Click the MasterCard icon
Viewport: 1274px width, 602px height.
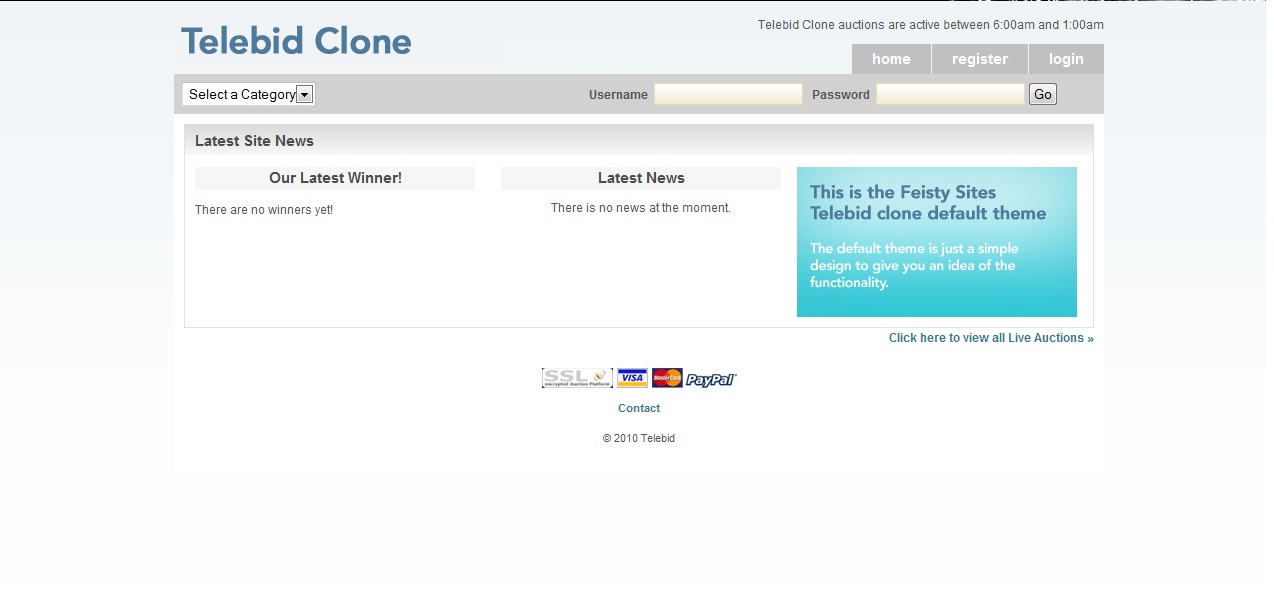667,378
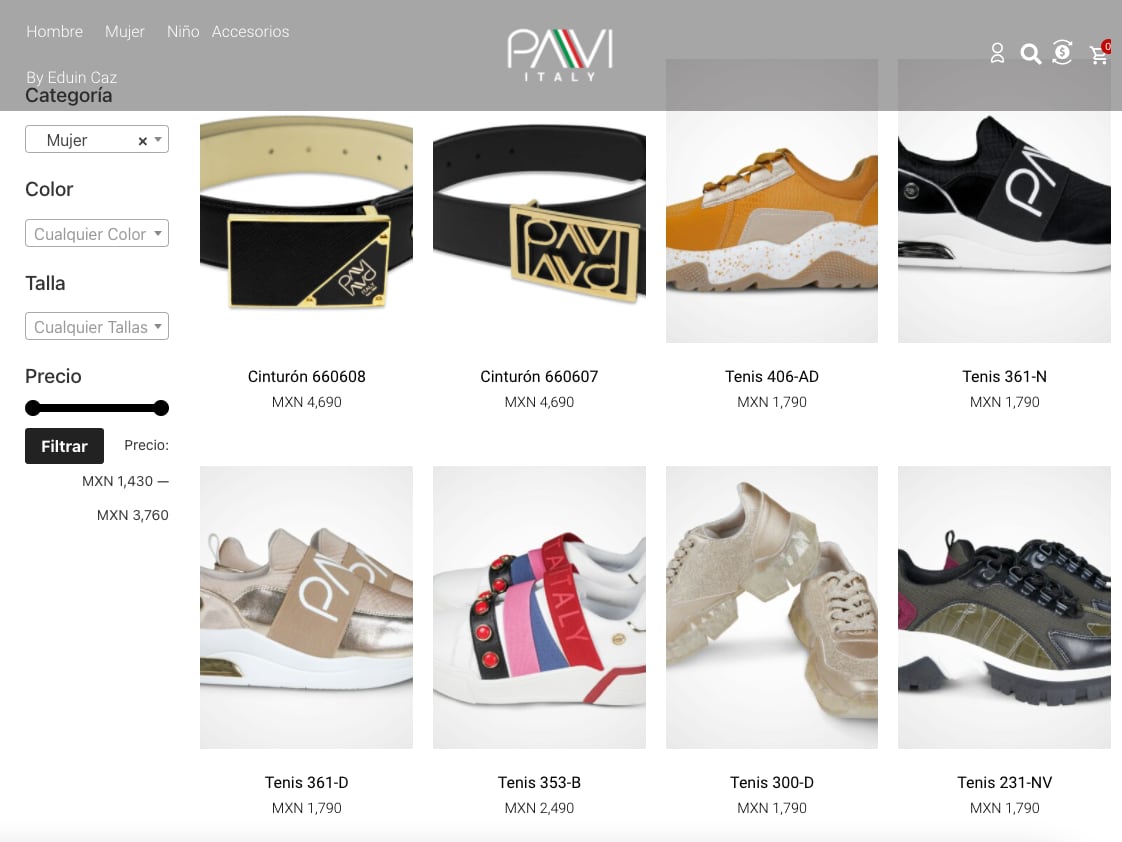This screenshot has height=842, width=1122.
Task: Expand the Categoría dropdown arrow
Action: pyautogui.click(x=158, y=139)
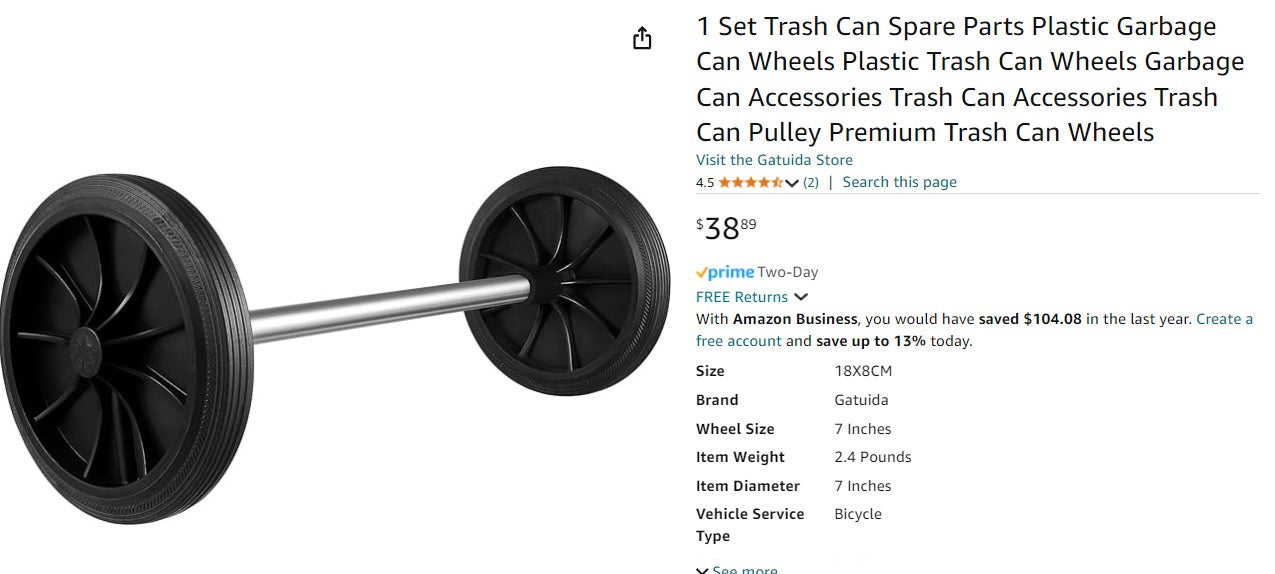Click the Create a free account link
The height and width of the screenshot is (574, 1275).
1224,319

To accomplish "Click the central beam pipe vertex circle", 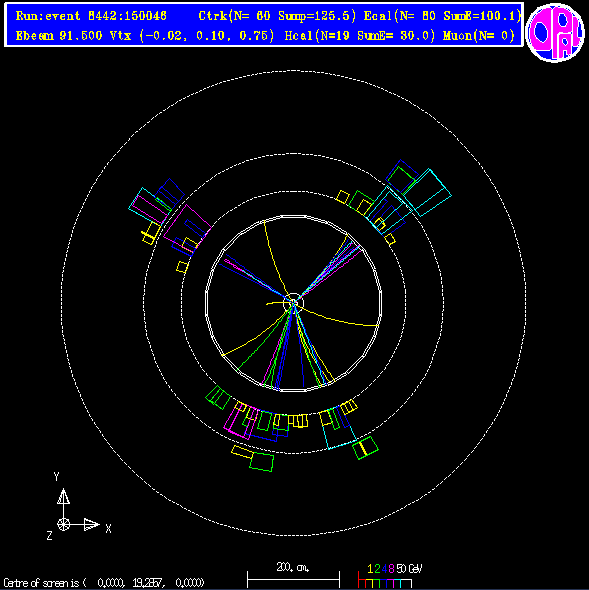I will (x=293, y=303).
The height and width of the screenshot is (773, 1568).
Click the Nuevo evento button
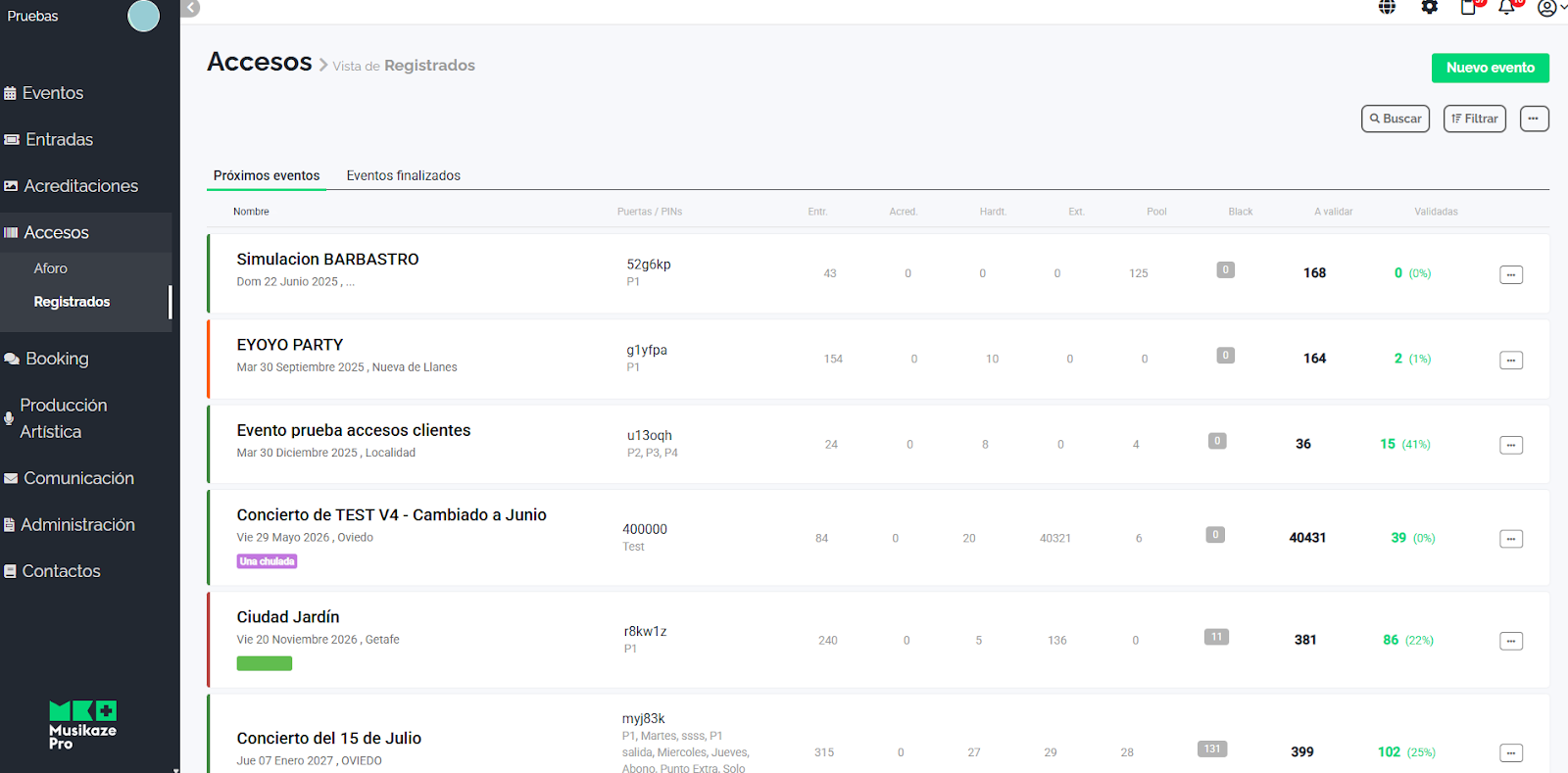coord(1490,68)
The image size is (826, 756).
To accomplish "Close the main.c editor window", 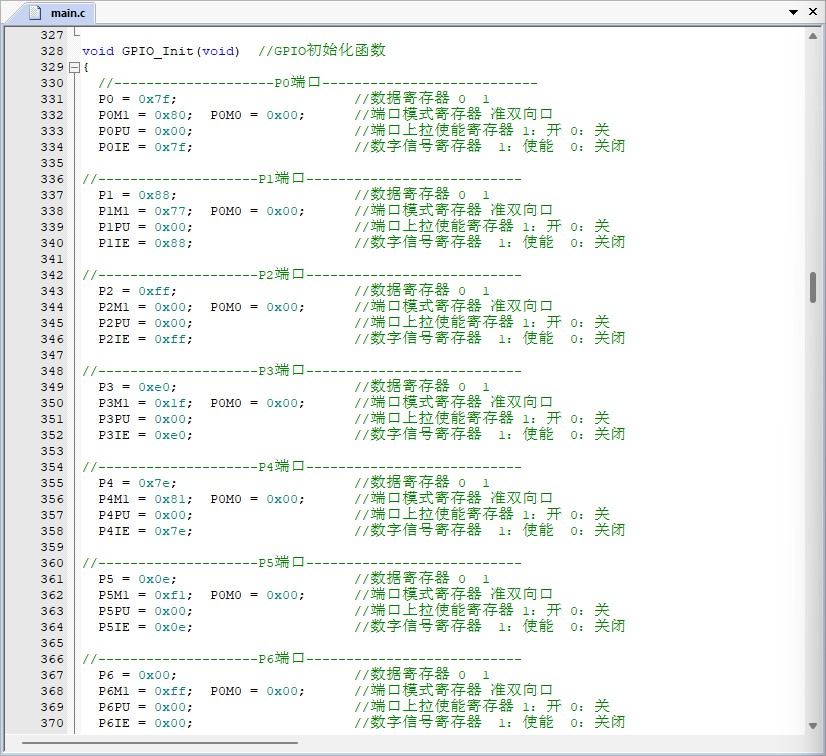I will pos(812,12).
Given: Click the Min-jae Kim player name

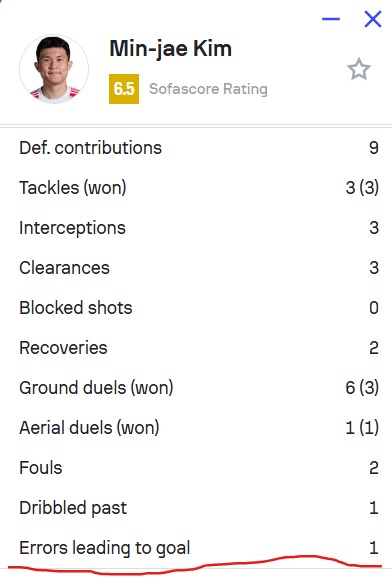Looking at the screenshot, I should pyautogui.click(x=171, y=49).
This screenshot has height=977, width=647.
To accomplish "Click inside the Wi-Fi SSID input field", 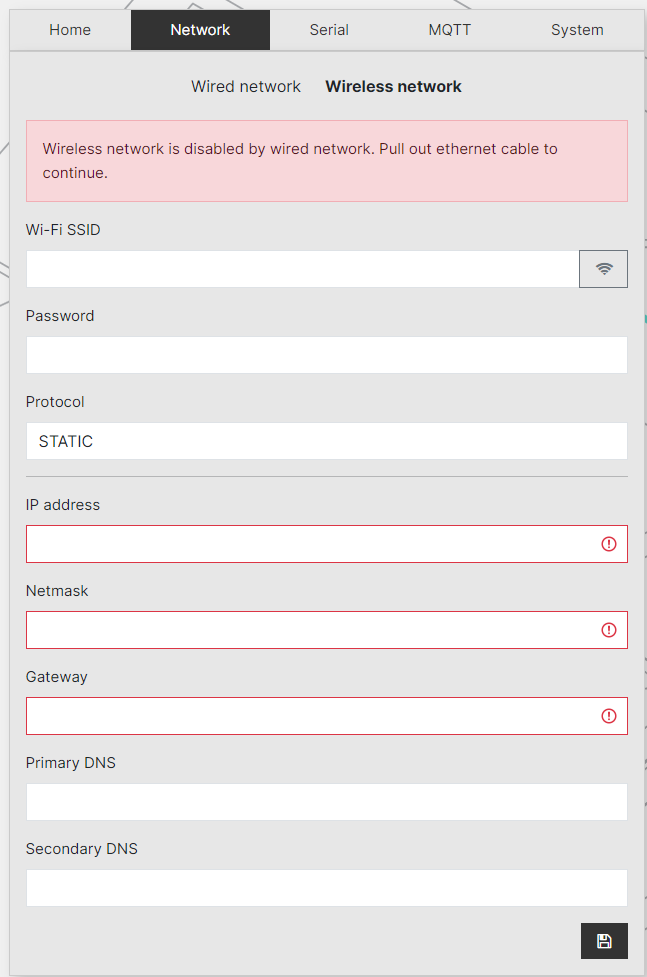I will (300, 268).
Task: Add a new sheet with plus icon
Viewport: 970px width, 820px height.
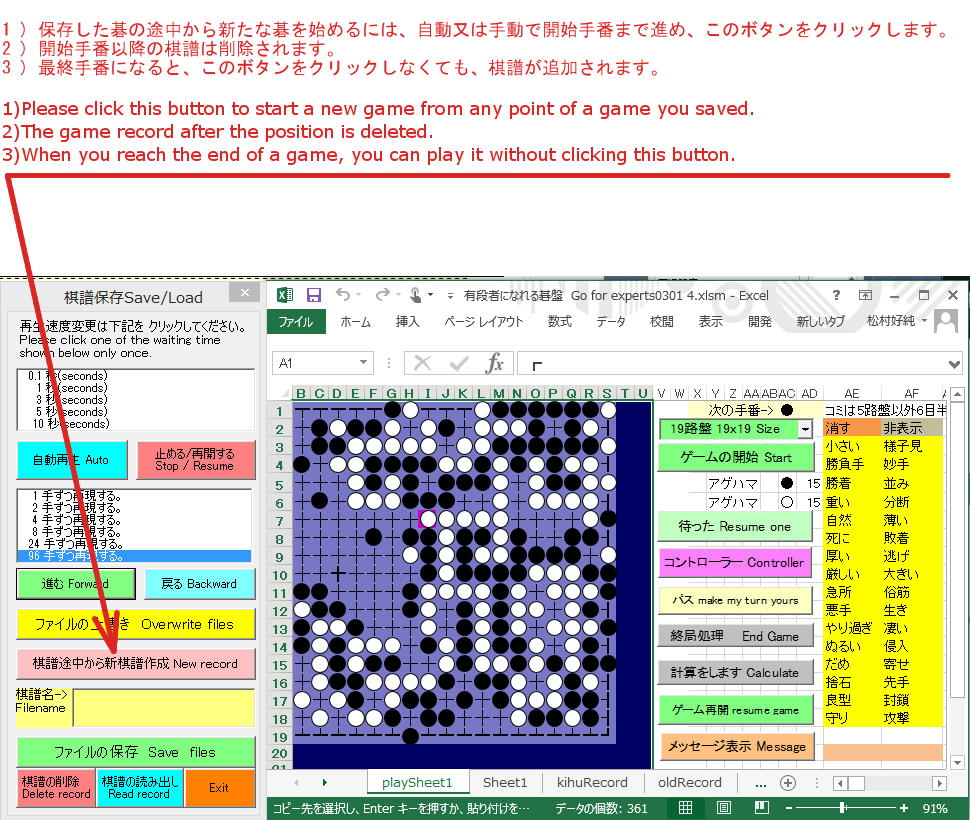Action: coord(787,782)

---*---

Across all the records, find the lines containing the word "icon" and reproduce each one.

Click the MasterCard icon
Task: Add a new sheet with plus icon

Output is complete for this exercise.